Extracellular viral microRNAs as biomarkers of virus infection in human cells.

Abstract

Nucleic acid amplification tests (NAATs) have enabled fast and sensitive detection of virus infections but are unable to discriminate between live and dead/inert viral fragments or between latent and reactivated virus infections. Here, we show that extracellular viral microRNAs (viral exmiRs) are cell-free candidate biomarkers of live, latent, and reactivated virus infections, achieving fast (under 1 day) and sensitive (30 attomolar [aM]) detection by quantitative real-time reverse transcription PCR (real-time RT-qPCR).

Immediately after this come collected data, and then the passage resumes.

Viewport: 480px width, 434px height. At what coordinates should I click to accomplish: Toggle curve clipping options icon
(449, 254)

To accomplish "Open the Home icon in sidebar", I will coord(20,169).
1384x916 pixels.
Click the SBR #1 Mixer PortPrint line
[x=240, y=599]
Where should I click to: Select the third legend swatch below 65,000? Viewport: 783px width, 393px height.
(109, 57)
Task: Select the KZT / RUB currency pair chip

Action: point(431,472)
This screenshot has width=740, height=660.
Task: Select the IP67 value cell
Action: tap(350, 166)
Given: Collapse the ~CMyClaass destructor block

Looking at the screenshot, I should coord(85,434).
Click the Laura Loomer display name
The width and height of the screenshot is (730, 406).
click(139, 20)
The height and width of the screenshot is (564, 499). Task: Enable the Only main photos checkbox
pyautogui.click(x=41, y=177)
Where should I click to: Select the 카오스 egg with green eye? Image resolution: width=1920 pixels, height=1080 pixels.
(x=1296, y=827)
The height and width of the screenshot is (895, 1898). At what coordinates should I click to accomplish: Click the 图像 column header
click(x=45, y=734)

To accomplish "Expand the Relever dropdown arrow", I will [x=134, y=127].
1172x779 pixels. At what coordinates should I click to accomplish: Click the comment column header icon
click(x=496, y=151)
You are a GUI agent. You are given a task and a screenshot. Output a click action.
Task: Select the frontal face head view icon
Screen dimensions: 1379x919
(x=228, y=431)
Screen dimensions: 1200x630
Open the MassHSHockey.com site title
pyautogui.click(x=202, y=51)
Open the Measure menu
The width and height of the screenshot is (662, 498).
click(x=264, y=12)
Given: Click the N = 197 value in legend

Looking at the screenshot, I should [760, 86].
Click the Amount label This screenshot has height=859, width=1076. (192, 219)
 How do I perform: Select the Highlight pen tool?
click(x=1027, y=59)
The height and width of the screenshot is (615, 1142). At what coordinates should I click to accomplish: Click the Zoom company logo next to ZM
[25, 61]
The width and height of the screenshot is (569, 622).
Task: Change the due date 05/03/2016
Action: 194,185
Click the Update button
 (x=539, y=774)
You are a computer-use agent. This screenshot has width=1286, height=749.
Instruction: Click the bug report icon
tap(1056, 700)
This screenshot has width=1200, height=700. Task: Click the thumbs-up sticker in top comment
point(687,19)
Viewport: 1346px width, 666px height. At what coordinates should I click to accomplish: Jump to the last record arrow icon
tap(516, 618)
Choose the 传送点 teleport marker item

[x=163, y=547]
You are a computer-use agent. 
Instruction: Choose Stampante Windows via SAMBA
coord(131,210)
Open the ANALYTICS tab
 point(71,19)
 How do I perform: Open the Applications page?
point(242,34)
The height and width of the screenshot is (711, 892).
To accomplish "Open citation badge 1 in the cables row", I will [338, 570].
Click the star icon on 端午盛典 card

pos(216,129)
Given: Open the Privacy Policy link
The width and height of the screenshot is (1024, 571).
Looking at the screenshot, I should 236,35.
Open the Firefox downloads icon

We report that spent-media-derived Epstein-Barr virus (EBV) miR-BART10-3p and herpes simplex virus 1 (HSV-1) miR-H5 are biomarkers of live EBV-2 and HSV-1 infection of T cell cultures, respectively. We identified extracellular human herpesvirus 6 (HHV-6) miR-Ro6-4 as a biomarker of endogenous latent HHV-6 in healthy human donor T cell cultures and identified human cytomegalovirus (HCMV) miR-US5-2-5p and miR-US22-5p as plasma biomarkers of endogenous latent HCMV infection. Viral exmiR profiling of spent media from EBV- and HHV-8-reactivated B cell models revealed specific signatures of elevated EBV miR-BHRF1-2-3p and HHV-8 miR-K12-10a-3p, miR-K12-10b, and miR-K12-12-3p, respectively, during virus reactivation. Our study thus suggests the utility of viral exmiR biomarkers in enabling NAAT-based detection of live, endogenous latent, and reactivated virus infections of cells.